Abstract

Canadian Association of Gastroenterology Clinical Practice Guideline for the Management of Irritable Bowel Syndrome (IBS)

Moayyedi P1, Andrews CN2, MacQueen G3, Korownyk C4, Marsiglio M5, Graff L6, Kvern B7, Lazarescu A8, Liu L9, Paterson WG10, Sidani S1, Vanner S10. J Can Assoc Gastroenterol. 2019 Apr;2(1):6-29. doi: 10.1093/jcag/gwy071. Epub 2019 Jan 17.

 
     

Author information

Division of Gastroenterology, McMaster University, Hamilton, Ontario, Canada.

Division of Gastroenterology, University of Calgary, Calgary, Alberta, Canada.

Department of Psychiatry, University of Calgary, Calgary, Alberta, Canada.

Department of Family Medicine, University of Alberta, Edmonton, Alberta, Canada.

Unaffliated.

Department of Clinical Health Psychology, University of Manitoba, Winnipeg, Manitoba, Canada.

Department of Family Medicine, University of Manitoba, Winnipeg, Manitoba, Canada.

Division of Gastroenterology, University of Alberta, Edmonton, Alberta, Canada.

Division of Gastroenterology, University of Toronto, Toronto, Ontario, Canada.

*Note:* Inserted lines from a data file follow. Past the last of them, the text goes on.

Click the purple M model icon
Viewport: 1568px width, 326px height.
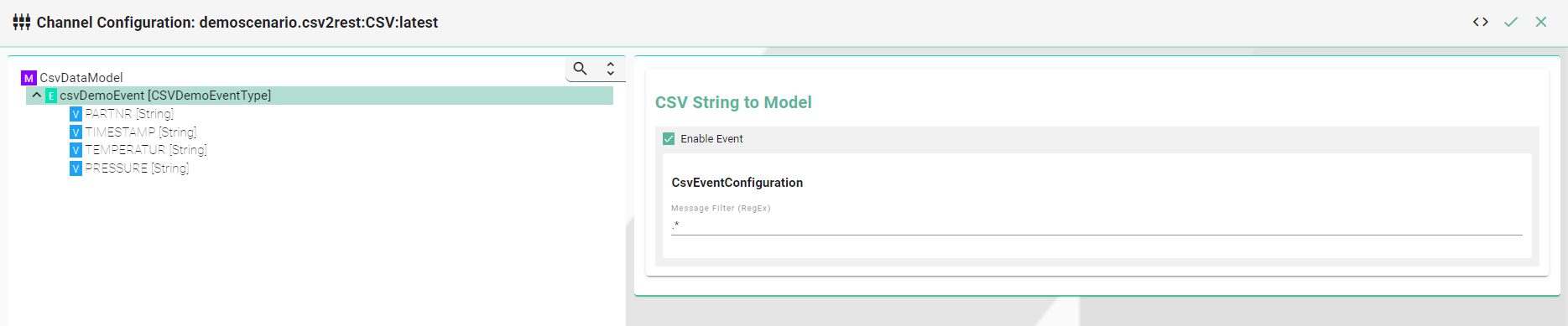tap(29, 78)
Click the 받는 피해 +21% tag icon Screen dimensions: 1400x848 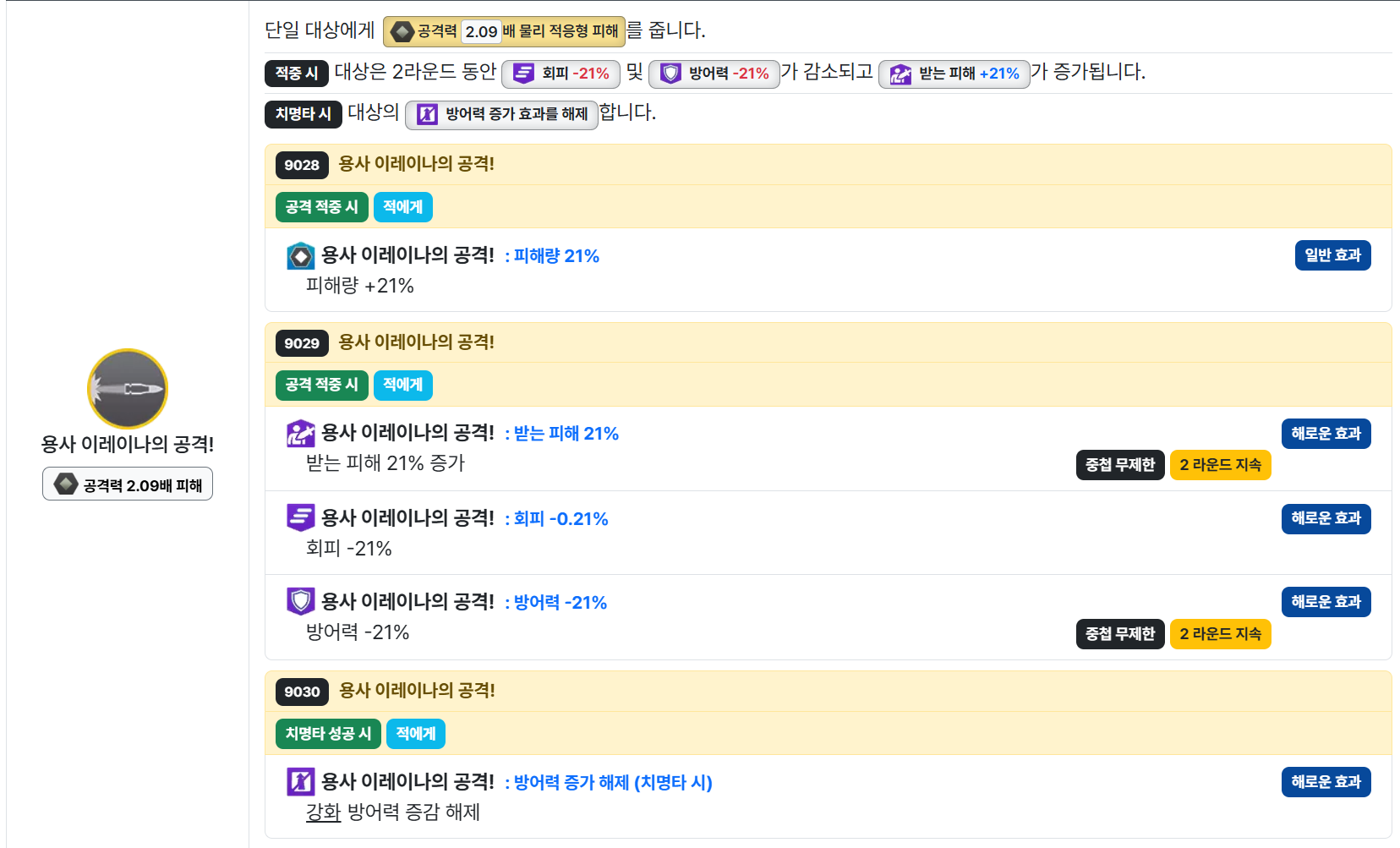coord(900,74)
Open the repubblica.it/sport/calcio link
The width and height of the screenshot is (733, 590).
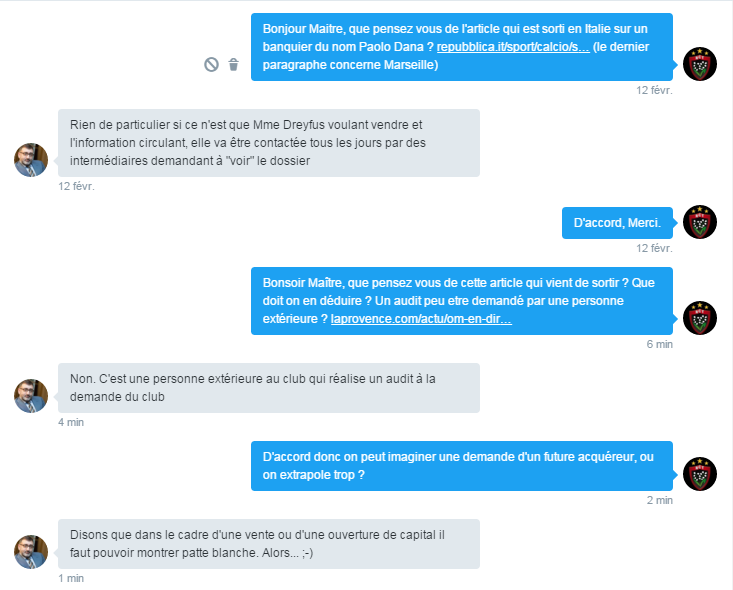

10 Division of Gastroenterology, Queen's University, Kingston, Ontario, Canada.

Abstract

BACKGROUND & AIMS: Irritable bowel syndrome (IBS) is one of the most common gastrointestinal (GI) disorders, affecting about 10% of the general population globally. The aim of this consensus was to develop guidelines for the management of IBS.

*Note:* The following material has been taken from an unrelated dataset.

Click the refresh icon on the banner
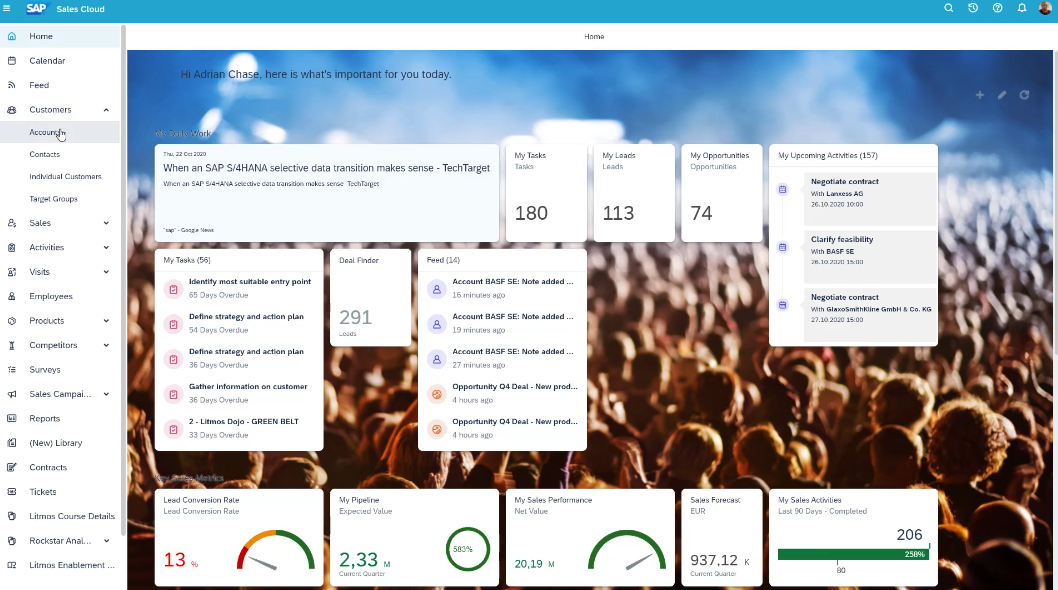click(x=1024, y=95)
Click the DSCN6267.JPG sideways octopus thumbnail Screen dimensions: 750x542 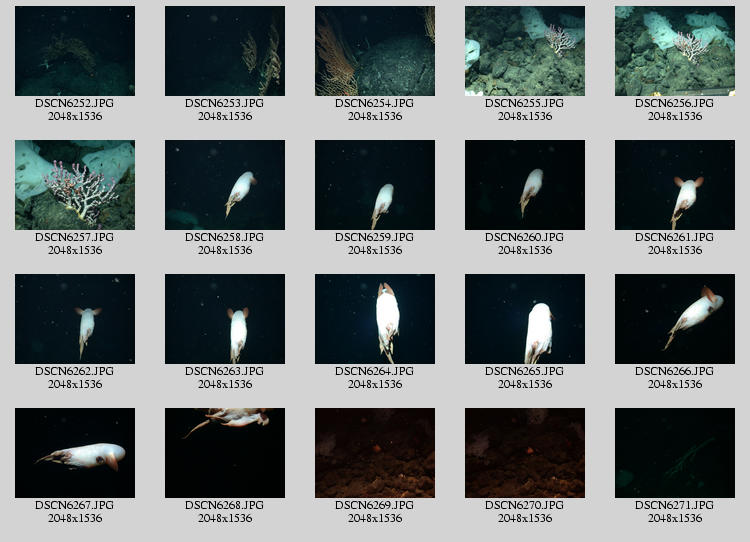(75, 453)
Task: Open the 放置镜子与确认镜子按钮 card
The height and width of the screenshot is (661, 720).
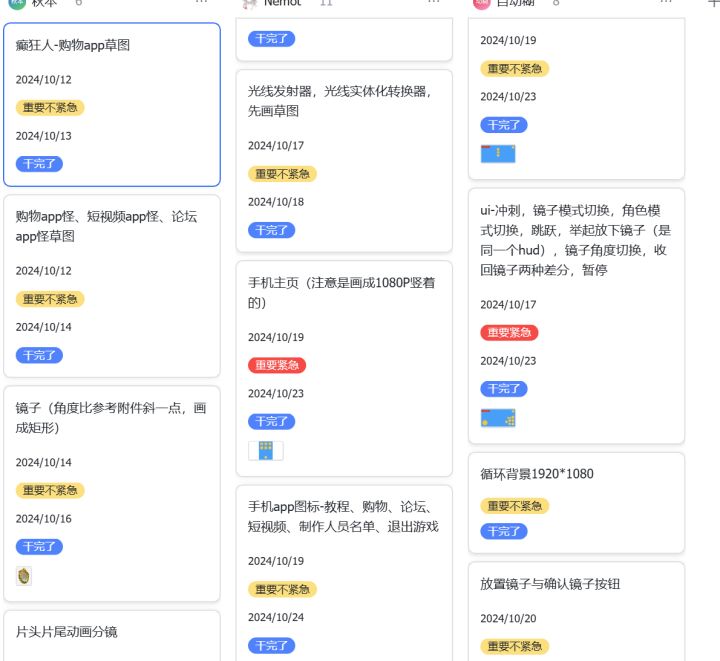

METHODS: A systematic literature search identified studies on the management of IBS. The quality of evidence and strength of recommendations were rated according to the Grading of Recommendation Assessment, Development and Evaluation (GRADE) approach. Statements were developed through an iterative online platform and then finalized and voted on by a multidisciplinary group of clinicians and a patient.

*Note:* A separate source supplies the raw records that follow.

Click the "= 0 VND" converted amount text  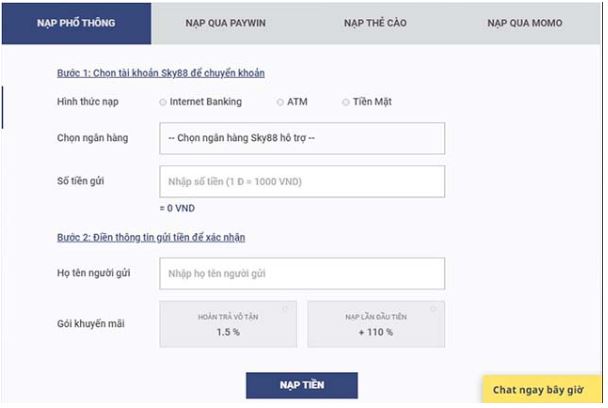[x=180, y=208]
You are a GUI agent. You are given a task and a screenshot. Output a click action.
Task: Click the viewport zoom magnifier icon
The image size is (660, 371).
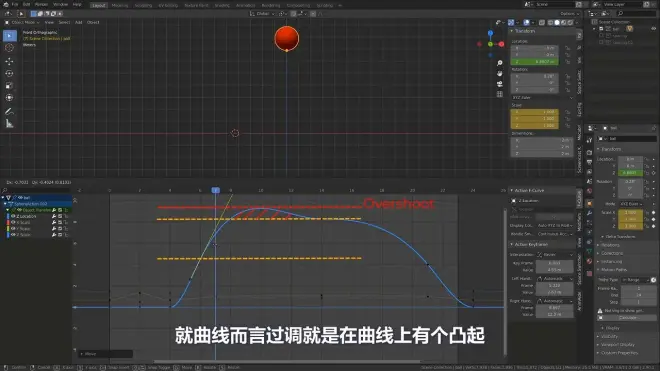500,63
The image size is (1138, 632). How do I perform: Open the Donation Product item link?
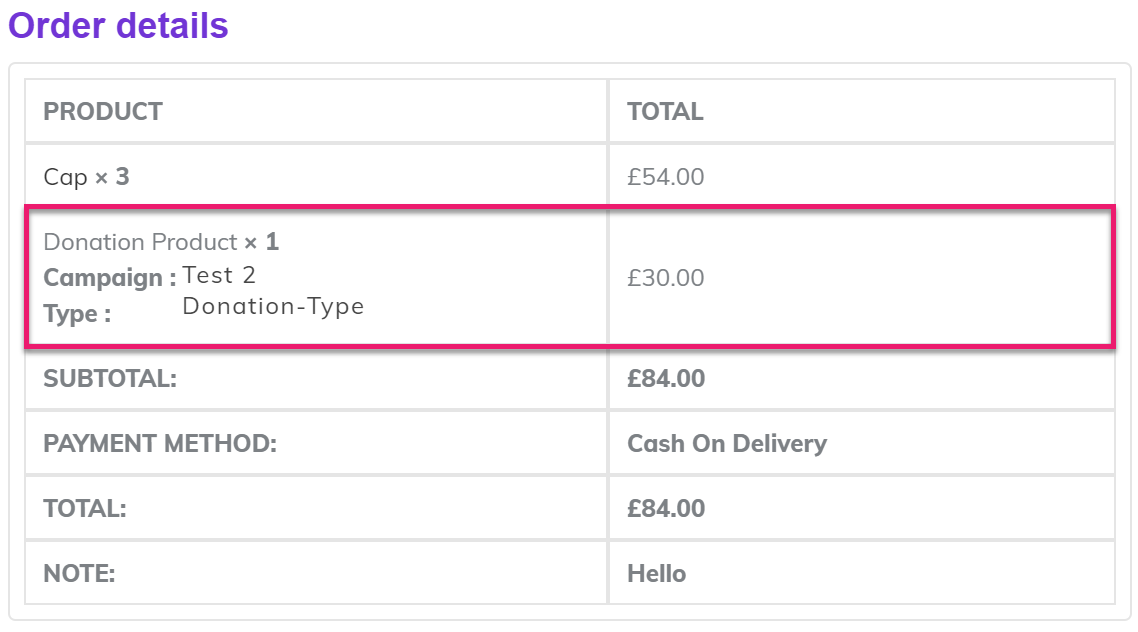click(140, 242)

RESULTS: Consensus was reached on 28 of 31 statements. Irritable bowel syndrome is diagnosed based on symptoms; serological testing is suggested to exclude celiac disease, but routine testing for C-reactive protein (CRP), fecal calprotectin or food allergies is not recommended. A trial of a low fermentable oligosaccharides, disaccharides, monosaccharides, polyols (FODMAP) diet is suggested, while a gluten-free diet is not. Psyllium, but not wheat bran, supplementation may help reduce symptoms. Alternative therapies such as peppermint oil and probiotics are suggested, while herbal therapies and acupuncture are not. Cognitive behavioural therapy and hypnotherapy are suggested psychological therapies. Among the suggested or recommended pharmacological therapies are antispasmodics, certain antidepressants, eluxadoline, lubiprostone, and linaclotide. Loperamide, cholestyramine and osmotic laxatives are not recommended for overall IBS symptoms. The nature of the IBS symptoms (diarrhea-predominant or constipation-predominant) should be considered in the choice of pharmacological treatments.

CONCLUSIONS: Patients with IBS may benefit from a multipronged, individualized approach to treatment, including dietary modifications, psychological and pharmacological therapies.